(WHAT YOU HAVE TO DO) Write the entries out exactly, with the final line being the one containing "[button] (88, 1161)".

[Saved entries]
****

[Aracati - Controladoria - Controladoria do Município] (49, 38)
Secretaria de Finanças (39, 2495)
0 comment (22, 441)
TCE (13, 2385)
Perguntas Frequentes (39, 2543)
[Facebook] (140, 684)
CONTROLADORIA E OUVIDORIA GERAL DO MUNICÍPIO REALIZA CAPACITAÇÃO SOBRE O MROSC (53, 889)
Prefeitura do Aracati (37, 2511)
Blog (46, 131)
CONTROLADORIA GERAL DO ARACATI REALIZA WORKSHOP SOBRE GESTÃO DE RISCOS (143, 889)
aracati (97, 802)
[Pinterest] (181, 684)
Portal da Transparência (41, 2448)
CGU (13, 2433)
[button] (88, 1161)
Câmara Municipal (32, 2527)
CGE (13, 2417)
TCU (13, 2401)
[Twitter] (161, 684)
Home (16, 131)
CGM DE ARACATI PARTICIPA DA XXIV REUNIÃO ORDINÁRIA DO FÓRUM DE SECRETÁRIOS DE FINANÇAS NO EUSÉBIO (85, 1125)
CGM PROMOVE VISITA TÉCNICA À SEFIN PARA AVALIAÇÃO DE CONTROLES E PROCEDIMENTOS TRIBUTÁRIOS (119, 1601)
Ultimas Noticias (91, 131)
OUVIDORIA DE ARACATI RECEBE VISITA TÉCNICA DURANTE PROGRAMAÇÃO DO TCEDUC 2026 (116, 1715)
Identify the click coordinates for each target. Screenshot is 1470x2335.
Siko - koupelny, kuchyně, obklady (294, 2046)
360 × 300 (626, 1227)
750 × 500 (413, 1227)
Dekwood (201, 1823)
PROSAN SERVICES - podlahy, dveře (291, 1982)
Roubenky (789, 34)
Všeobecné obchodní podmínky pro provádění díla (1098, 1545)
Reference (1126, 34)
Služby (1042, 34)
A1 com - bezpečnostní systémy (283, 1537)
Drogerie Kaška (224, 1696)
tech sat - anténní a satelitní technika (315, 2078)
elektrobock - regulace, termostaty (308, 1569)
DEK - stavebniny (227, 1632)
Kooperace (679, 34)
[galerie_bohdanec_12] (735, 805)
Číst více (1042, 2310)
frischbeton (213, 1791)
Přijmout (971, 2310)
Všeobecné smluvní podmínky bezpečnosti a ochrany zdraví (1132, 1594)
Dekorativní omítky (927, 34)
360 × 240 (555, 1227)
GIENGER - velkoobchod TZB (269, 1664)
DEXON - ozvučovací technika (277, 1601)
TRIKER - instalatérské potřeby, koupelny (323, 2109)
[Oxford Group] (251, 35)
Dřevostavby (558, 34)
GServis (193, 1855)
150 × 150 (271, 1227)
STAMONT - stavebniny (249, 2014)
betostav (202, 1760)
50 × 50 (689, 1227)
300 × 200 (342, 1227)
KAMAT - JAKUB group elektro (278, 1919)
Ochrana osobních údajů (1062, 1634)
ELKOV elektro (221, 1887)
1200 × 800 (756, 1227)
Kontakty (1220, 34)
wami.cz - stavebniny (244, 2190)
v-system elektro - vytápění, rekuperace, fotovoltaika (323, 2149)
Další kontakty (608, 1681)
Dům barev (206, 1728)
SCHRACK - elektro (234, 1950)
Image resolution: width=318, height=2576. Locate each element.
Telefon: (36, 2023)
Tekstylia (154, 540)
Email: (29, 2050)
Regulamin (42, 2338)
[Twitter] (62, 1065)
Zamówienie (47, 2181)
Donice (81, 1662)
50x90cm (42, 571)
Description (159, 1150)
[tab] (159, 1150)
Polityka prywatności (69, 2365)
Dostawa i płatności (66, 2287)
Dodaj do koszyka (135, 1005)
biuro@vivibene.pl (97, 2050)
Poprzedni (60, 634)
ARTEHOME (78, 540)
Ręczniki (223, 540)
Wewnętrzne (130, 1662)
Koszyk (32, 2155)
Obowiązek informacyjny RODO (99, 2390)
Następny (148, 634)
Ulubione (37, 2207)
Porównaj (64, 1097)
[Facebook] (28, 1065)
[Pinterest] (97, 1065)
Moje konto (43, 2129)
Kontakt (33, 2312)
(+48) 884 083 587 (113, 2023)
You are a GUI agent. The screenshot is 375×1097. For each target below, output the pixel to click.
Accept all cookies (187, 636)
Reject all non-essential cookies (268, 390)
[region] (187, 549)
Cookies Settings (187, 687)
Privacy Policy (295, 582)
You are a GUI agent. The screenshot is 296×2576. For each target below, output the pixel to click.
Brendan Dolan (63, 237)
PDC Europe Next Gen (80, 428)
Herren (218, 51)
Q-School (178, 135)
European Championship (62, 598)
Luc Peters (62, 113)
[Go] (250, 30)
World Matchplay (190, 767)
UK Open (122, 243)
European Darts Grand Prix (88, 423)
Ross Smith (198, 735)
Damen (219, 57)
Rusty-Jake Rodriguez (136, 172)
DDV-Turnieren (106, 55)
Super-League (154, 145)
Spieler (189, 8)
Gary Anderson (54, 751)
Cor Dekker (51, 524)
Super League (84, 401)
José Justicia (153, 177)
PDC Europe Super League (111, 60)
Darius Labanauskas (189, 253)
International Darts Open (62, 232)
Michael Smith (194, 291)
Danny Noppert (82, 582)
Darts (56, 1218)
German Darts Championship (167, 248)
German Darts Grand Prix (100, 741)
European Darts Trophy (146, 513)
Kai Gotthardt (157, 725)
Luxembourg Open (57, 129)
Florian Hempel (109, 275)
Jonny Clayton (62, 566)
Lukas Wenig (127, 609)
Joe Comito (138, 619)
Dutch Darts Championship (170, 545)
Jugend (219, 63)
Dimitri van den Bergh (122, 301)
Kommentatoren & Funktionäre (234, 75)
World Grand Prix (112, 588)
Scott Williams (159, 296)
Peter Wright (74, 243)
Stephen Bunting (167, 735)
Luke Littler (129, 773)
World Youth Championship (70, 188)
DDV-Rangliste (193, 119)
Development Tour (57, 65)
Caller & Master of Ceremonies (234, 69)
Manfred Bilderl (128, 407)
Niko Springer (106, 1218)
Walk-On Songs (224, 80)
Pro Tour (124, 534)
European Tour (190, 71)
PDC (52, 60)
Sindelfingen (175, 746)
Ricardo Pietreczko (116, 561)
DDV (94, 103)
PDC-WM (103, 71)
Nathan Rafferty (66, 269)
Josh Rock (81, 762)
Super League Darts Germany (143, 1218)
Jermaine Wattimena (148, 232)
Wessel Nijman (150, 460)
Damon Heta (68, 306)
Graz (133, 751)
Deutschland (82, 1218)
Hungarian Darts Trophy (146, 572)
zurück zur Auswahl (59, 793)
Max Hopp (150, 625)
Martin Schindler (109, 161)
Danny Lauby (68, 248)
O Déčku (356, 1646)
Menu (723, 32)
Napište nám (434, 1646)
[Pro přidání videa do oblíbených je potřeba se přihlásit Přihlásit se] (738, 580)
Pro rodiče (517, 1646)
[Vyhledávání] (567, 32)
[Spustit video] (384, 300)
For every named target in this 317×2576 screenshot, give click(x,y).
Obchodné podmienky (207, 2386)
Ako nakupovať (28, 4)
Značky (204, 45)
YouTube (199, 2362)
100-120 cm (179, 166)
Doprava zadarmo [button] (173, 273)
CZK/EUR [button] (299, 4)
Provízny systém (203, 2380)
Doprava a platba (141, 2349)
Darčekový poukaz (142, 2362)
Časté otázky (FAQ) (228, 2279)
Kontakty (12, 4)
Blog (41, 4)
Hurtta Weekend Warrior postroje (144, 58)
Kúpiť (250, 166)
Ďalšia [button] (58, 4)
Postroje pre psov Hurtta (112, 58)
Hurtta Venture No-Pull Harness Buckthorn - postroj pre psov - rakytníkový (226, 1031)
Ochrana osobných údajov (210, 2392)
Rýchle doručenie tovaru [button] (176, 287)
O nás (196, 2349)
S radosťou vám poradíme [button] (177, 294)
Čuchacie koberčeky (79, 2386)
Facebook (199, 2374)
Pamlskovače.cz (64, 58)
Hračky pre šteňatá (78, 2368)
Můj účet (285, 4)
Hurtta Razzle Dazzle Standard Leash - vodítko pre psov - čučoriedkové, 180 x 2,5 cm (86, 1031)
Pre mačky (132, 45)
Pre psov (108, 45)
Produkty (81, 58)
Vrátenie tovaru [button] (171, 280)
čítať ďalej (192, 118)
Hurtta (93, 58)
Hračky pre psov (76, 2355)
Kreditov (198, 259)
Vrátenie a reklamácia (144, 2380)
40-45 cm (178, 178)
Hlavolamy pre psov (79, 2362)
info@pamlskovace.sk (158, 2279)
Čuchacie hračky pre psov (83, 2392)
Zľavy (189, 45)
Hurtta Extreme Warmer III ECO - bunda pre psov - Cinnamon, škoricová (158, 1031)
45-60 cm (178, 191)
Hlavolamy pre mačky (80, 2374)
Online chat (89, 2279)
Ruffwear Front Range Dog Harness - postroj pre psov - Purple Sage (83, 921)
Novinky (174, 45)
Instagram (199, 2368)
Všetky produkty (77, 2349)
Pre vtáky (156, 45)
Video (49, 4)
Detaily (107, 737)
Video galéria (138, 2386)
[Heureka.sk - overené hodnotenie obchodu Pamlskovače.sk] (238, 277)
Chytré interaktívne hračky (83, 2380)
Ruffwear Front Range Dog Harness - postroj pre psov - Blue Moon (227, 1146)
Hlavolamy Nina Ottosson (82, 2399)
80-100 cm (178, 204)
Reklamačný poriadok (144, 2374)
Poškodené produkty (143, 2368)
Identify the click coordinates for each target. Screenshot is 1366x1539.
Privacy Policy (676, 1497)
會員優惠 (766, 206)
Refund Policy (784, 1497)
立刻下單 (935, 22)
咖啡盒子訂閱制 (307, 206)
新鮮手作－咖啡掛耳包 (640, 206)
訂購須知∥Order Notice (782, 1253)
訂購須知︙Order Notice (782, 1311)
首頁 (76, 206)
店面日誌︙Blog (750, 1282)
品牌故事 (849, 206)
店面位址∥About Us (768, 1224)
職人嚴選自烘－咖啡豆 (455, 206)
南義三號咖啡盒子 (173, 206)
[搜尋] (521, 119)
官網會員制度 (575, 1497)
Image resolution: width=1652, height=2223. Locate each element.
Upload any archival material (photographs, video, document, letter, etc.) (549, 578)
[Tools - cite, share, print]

****

(EXERCISE OUTPUT)
[Aracati - Controladoria - Controladoria do Município] (49, 38)
Secretaria de Finanças (39, 2495)
0 comment (22, 441)
TCE (13, 2385)
Perguntas Frequentes (39, 2543)
[Facebook] (140, 684)
CONTROLADORIA E OUVIDORIA GERAL DO MUNICÍPIO REALIZA CAPACITAÇÃO SOBRE O MROSC (53, 889)
Prefeitura do Aracati (37, 2511)
Blog (46, 131)
CONTROLADORIA GERAL DO ARACATI REALIZA WORKSHOP SOBRE GESTÃO DE RISCOS (143, 889)
aracati (97, 802)
[Pinterest] (181, 684)
Portal da Transparência (41, 2448)
CGU (13, 2433)
[button] (88, 1161)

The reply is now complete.